TASK:
Please copy every line from the records below that contains the string "will".

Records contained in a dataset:
********

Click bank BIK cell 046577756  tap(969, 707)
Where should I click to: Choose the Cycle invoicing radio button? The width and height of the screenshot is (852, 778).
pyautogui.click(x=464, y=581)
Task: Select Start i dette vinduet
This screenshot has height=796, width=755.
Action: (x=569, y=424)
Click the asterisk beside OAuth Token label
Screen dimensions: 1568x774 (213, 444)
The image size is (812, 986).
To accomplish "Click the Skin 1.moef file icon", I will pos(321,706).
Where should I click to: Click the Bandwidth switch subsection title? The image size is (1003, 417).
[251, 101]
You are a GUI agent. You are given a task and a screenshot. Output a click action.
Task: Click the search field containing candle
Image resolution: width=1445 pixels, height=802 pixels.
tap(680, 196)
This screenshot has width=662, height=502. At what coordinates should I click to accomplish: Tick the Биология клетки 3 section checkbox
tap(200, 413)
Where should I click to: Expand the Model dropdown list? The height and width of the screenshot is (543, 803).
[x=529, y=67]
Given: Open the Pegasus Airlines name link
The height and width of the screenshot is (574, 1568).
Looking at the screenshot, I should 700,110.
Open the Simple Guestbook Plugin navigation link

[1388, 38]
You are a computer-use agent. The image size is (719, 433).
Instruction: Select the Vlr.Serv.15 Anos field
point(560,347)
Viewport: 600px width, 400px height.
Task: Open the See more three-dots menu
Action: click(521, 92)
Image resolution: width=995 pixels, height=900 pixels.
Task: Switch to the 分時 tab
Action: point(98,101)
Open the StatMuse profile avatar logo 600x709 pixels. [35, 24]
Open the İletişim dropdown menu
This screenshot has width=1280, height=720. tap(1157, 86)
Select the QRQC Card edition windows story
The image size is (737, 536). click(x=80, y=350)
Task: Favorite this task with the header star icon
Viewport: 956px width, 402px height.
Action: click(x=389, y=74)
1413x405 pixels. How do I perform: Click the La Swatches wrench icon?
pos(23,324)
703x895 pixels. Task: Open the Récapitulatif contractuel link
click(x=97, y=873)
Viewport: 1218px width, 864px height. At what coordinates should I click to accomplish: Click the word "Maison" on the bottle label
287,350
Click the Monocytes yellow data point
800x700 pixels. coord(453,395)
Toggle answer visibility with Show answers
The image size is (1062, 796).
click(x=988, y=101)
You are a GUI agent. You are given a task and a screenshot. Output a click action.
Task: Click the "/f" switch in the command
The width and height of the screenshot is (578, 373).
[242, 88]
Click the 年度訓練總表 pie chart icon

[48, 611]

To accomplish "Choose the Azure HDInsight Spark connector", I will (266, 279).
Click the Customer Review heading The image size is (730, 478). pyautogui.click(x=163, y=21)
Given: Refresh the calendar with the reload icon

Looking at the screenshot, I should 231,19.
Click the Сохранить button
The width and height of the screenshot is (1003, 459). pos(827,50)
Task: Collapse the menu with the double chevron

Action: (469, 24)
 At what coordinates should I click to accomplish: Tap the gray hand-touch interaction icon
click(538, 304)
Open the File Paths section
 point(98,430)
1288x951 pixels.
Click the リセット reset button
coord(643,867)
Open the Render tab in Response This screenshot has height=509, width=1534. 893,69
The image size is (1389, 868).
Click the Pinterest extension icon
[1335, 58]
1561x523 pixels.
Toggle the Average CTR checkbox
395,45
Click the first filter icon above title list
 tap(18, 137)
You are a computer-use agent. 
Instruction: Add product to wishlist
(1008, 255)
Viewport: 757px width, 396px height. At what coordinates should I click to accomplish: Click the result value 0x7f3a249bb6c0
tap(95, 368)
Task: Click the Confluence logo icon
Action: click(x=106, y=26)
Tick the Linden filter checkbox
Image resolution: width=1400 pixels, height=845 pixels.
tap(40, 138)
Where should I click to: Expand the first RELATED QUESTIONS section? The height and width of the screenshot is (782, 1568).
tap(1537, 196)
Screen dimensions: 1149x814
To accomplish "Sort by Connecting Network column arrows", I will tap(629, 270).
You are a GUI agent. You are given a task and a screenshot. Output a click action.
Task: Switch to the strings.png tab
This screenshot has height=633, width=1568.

********

ANSWER BOX:
To accomplish "Click the Skin 1.moef file icon", I will pos(321,706).
To accomplish "Choose the Azure HDInsight Spark connector", I will (266, 279).
To accomplish "Sort by Connecting Network column arrows", I will tap(629, 270).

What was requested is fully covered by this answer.